**Exercise objective:** Retype, without any change, the line that contains "Where should I click to: Open the English" and every line that follows it to the end of the entries, and nothing else.

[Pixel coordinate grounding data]
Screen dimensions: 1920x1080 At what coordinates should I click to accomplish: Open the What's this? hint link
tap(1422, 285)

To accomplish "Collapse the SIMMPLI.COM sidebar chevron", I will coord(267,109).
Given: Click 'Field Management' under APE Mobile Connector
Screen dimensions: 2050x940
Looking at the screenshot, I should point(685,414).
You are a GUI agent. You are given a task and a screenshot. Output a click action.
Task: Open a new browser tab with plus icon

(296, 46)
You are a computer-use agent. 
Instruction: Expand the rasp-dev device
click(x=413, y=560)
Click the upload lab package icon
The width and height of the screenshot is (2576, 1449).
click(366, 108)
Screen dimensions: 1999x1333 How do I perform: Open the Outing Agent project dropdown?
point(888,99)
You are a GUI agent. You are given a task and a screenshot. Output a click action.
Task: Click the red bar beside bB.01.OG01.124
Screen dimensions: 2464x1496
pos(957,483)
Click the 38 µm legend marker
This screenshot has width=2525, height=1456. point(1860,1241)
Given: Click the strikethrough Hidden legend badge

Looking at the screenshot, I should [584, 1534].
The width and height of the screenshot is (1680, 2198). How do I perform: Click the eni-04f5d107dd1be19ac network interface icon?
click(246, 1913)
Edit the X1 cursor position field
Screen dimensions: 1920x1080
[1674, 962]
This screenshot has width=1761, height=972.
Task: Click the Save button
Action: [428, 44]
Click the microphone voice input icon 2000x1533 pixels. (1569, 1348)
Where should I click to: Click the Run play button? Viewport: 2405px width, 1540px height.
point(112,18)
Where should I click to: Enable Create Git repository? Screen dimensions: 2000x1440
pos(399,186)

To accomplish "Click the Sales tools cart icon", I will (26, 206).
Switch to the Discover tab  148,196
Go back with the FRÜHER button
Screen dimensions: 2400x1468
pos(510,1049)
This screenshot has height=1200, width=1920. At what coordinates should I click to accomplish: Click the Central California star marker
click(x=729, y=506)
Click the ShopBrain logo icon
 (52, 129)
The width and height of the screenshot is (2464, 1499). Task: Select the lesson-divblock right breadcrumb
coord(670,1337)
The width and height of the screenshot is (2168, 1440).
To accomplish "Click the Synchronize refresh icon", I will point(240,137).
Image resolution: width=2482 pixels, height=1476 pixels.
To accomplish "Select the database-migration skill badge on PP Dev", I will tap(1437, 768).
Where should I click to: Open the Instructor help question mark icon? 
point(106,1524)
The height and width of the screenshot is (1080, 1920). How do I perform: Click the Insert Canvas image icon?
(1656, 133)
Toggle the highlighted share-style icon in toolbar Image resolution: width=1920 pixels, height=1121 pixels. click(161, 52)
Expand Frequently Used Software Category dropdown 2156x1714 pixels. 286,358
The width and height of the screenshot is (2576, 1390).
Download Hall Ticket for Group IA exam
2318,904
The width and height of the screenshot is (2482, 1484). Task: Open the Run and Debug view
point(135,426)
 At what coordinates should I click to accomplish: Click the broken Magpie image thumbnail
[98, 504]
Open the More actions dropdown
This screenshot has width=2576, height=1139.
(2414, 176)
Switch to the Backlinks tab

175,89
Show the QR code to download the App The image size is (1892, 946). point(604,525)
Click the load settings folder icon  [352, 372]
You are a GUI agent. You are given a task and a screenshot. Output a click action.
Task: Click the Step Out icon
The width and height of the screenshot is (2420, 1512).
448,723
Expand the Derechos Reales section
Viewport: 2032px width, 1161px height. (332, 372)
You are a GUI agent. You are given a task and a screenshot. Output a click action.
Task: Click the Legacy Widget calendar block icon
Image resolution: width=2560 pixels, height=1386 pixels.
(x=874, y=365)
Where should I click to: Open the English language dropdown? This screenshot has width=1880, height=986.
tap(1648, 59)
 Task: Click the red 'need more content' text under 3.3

**Answer box:**
Where should I click to: Open the English language dropdown? This screenshot has width=1880, height=986.
tap(1648, 59)
 Task: Click the red 'need more content' text under 3.3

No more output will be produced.